SOrry wrong forum, moved, how do I delete?


----------



## basser59 (Nov 2, 2009)

I made one of these: http://kelleybees.com/CMS/CMSPage.a...ageName=productDetail&productId=21776|Product
Even with this I had to put a wire cone in the tunnel, if not the bees were entering the hive and going through the tunnel back into the wall. I think the use of anything solid 
doesn't work well because the bees can see the hole, with the wire it is hard for them to see the hole


----------



## 100 td (Apr 3, 2011)

So what is that, a nuc box with an entrance?


----------



## basser59 (Nov 2, 2009)

The one I made was a 5 frame nuc. I made a small long box out of plywood then, cut a square hole in another peice of plywood then glued and nailed them together. Then cut a hole in the nuc so that the tunnel is a tight fit. Use silicone to glue plywood over hole in wall or tree, slide nuc in place. Let bees come and go for a couple of days then put a wire cone in the tunnel. When there iis enough bees in the box I give them a frame of brood. The last trap out I did using this I had to put the second nuc on top of the first one.


----------



## 100 td (Apr 3, 2011)

In my original post(now deleted?) I asked some more questions.
If using a hose into a hive (a dark one), would the bees eventually start building in the hive after having to travel thru it continously?(without brood or comb from other hives) 
Would the queen eventually move out the pipe and lay in the hive?


----------



## basser59 (Nov 2, 2009)

From the trapouts that I have done if the bees can get back into their hive they do not build any thing in the trap out hive. If the queen has plenty of room to lay in her hive she has no reason to come out through the hose. I think the main reason trap outs work is because you let the works and drones out and when they can not get back in there is not resources coming into the hive and they send mpore workers out. The hive acts like there is a darth .


----------



## Bsweet (Apr 9, 2010)

basser59 is right, when the field bees fail to return and no polen or necture coming in the queen stops laying. Each day more bees go out to forage or orintation flights and fail to return, the queen and house bees begin to consume the stores in the hive and the brood hatches out and over time the hive population dwindles until the queen and remaining bees leave to find a new home. 90% of the time they fly right on past the hive box as it has a queen it raised from the frame of eggs/brood the you installed at the start or a queen that you installed.
IF the bees find any way to return to the hive a trapout will not work. Jim


----------



## Mike Tuggle (Jun 20, 2010)

Adding to the discussion, regarding the "walk through" questions, that is exactly what I did when I first started trying to do a trap-out -- a swarm had adopted my old plywood utility trailer box. As I have learned since, the go-thru method uses the trap box as "extended hive space" and it requires a lot more management. With the one-way cone, they simply cannot get back into the old 'hive' and adopt the new space. 

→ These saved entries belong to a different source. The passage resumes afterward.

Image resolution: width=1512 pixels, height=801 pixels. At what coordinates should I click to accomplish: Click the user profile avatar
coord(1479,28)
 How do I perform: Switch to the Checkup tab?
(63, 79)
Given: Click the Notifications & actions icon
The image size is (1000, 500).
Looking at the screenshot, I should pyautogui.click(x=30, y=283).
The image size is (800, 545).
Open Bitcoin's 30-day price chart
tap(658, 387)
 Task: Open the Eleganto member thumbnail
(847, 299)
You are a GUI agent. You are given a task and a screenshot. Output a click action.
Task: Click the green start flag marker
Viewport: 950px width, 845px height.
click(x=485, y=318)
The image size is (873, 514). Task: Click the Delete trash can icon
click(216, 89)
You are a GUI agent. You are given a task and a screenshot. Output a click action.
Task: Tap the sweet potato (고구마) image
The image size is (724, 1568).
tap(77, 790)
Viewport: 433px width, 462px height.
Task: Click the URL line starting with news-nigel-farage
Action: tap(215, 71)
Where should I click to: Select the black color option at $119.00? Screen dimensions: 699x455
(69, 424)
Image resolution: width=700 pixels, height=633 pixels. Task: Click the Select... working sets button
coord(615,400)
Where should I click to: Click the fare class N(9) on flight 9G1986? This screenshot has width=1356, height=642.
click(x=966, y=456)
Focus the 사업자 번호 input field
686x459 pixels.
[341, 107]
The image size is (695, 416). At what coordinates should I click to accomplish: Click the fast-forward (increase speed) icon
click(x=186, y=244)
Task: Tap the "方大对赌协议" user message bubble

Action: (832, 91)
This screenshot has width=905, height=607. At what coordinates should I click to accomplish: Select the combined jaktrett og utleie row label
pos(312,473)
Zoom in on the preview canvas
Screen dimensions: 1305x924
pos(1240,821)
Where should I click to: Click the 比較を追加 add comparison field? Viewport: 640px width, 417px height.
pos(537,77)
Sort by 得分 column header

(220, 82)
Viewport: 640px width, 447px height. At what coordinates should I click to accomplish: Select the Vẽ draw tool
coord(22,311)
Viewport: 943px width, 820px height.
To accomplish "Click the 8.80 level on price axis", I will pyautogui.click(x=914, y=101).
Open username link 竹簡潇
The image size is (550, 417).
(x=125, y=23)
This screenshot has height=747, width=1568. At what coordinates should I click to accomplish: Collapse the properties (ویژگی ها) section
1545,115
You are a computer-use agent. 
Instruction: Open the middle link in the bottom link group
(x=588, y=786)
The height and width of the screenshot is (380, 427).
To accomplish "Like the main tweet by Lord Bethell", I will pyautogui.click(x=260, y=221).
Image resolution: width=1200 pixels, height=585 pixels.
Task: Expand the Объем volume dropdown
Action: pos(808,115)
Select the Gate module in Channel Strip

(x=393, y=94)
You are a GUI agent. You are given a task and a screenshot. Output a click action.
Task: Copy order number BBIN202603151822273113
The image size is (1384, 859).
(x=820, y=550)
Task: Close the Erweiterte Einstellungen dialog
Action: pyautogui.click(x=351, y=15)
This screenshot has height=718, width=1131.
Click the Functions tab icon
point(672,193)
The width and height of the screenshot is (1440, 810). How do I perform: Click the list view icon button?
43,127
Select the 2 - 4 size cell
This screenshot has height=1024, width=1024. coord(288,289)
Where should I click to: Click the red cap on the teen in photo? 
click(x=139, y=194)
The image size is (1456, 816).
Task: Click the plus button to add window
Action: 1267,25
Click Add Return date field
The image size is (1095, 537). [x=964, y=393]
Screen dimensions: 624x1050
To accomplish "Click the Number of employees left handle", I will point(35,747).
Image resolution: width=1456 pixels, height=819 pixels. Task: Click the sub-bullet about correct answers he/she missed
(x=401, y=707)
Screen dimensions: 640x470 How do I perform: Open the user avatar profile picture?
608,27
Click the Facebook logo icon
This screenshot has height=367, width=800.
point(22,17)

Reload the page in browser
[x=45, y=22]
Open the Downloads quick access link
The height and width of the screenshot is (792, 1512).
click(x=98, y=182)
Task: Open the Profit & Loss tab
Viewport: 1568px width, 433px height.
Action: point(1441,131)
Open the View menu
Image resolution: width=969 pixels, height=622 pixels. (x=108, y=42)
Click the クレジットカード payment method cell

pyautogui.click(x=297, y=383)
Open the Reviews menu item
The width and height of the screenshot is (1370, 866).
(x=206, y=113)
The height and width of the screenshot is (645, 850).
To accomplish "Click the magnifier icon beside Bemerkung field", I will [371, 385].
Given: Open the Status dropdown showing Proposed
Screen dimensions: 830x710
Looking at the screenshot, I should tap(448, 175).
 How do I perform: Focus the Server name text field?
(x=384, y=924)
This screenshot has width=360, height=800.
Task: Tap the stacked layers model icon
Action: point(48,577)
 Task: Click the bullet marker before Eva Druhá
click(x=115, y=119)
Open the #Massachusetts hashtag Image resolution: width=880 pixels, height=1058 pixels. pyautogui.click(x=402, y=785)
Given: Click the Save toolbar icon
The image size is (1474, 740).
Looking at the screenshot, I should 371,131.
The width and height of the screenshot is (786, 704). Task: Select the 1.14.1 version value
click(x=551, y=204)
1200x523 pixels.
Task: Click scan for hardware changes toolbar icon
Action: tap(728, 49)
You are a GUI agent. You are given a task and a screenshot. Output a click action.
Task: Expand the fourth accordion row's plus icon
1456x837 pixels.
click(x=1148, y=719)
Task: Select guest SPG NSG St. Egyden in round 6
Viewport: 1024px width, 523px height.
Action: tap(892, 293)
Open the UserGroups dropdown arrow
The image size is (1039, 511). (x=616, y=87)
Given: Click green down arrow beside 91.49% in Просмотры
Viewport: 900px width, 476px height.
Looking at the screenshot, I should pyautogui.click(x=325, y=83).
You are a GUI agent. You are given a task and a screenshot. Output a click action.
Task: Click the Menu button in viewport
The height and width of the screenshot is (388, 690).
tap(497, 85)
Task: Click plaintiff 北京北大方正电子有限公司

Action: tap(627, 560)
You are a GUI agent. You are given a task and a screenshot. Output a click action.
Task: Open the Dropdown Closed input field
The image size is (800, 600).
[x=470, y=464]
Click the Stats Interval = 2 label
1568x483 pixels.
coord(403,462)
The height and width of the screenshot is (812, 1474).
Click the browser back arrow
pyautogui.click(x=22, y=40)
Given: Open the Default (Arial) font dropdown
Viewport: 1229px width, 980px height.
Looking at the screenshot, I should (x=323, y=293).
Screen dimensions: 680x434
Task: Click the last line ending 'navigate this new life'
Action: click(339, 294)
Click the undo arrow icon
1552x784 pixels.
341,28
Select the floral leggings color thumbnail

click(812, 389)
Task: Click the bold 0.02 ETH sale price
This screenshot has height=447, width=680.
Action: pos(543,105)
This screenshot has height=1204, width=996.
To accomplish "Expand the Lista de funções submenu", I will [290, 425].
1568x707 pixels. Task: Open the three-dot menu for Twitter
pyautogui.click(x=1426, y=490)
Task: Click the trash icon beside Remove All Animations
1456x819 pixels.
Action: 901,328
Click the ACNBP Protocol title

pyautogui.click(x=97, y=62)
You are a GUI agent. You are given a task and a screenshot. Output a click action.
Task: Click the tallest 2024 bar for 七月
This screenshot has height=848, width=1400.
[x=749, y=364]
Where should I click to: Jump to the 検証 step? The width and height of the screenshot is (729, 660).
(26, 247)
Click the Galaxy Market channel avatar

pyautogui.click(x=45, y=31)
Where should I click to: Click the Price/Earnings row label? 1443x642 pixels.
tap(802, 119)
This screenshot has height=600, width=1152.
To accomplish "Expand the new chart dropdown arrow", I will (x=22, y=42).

The primary ongoing management after setting up and _sealing _the edges of the big side of the screen cone is to 1) make sure there are no additional entrances that can be adopted as the new primary entrance, 2) make sure that the angle is set so dead bees don't block the skinny end of the screen cone -- and be careful not to have too long of a tunnel where traffic jams can occur. 3) swap a frame for one with fresh eggs after enough bees have moved in to keep the eggs and hatched brood warm. 4) If you are starting with a nuc or smaller box, monitor the space -- it's a pain to have to do a swap like I did recently changing a nuc to a full-depth body, 15' up a tree, just because I started with too small a box due to a shortage of woodware. 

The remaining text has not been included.